=== Section Start ===
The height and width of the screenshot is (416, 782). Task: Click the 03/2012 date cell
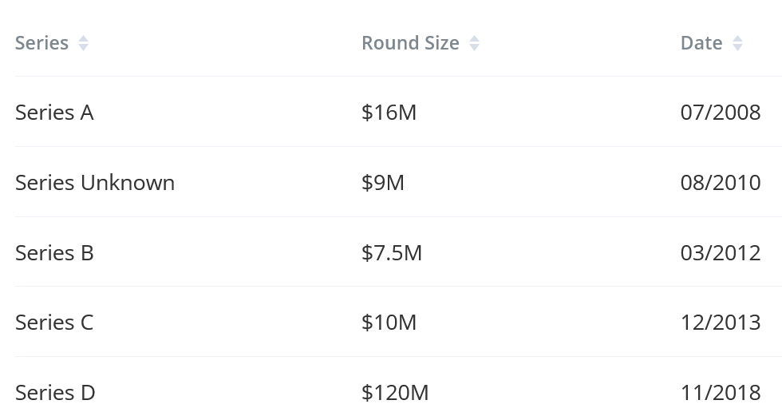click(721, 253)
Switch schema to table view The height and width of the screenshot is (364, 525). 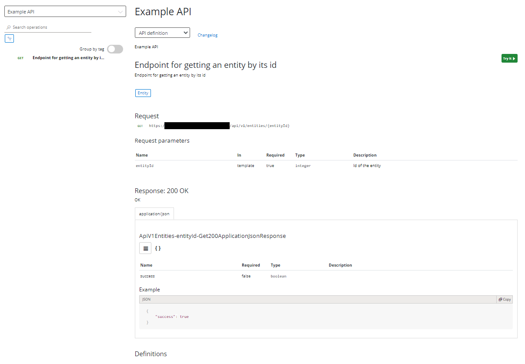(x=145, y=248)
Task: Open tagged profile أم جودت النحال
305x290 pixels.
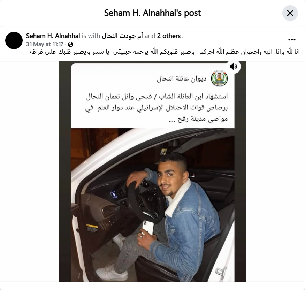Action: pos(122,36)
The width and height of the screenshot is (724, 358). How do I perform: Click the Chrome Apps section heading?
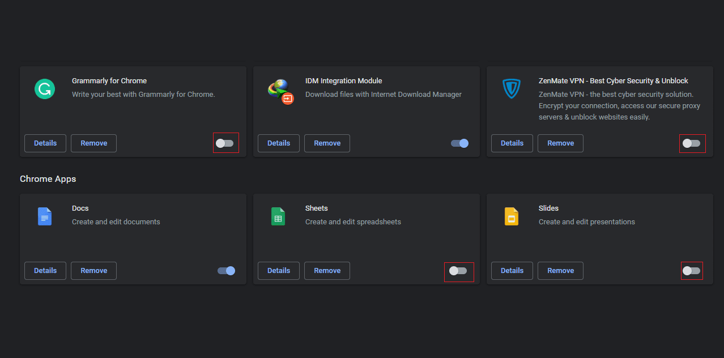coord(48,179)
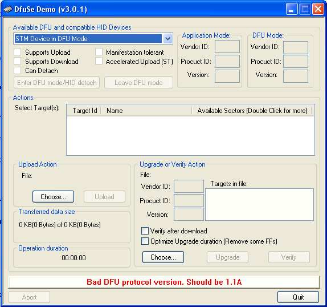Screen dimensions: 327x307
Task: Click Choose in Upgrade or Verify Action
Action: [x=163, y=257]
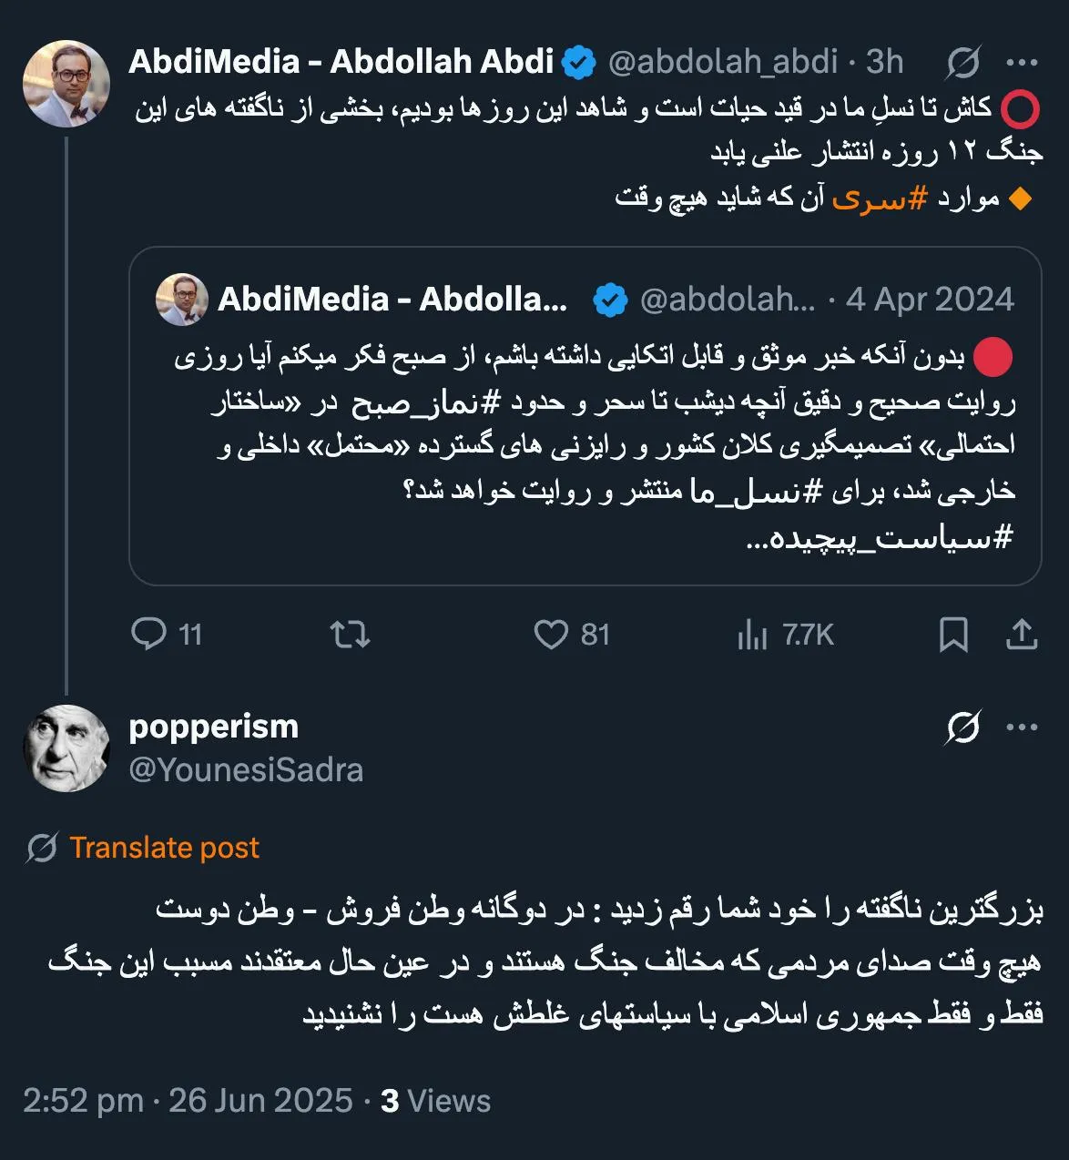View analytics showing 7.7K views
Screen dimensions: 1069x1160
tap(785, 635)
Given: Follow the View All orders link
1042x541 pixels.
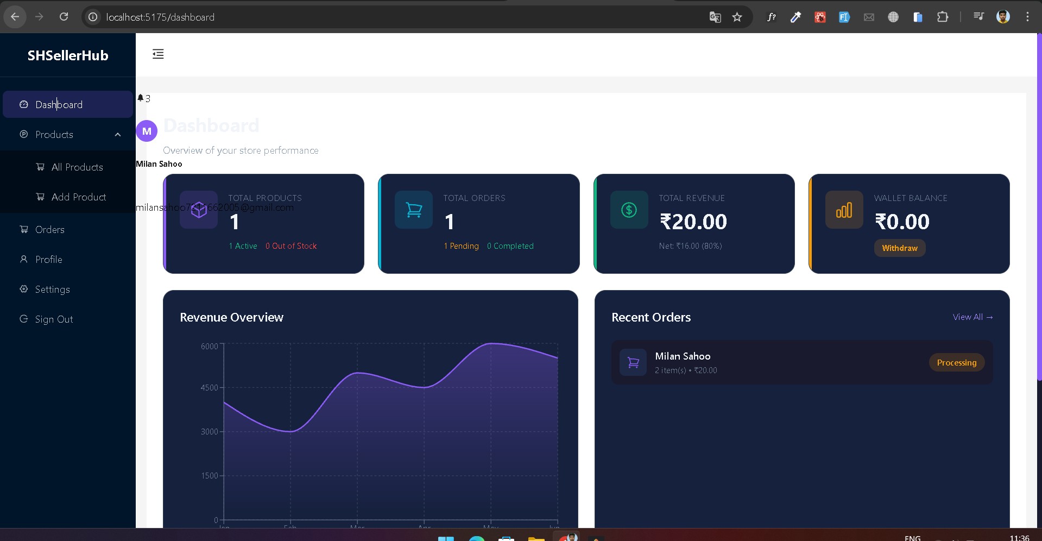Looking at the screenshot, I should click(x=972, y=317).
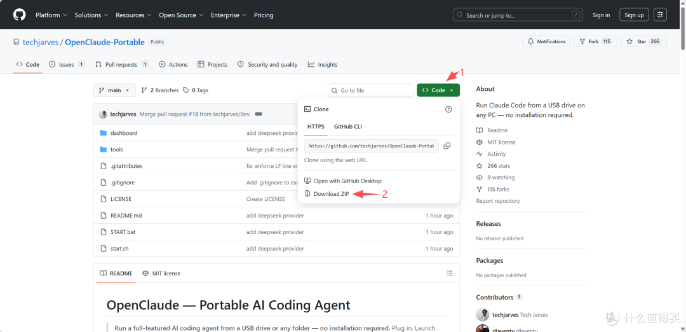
=== Section End ===
● **THE PROBLEM**
Starting with the line that contains "Given: Follow the View All orders link" and ending with the last line of the data above, transcribe exactly those lines and no others, without pictures.

● **SOLUTION TO THIS EXERCISE**
Given: Follow the View All orders link
1042x541 pixels.
Looking at the screenshot, I should click(x=972, y=317).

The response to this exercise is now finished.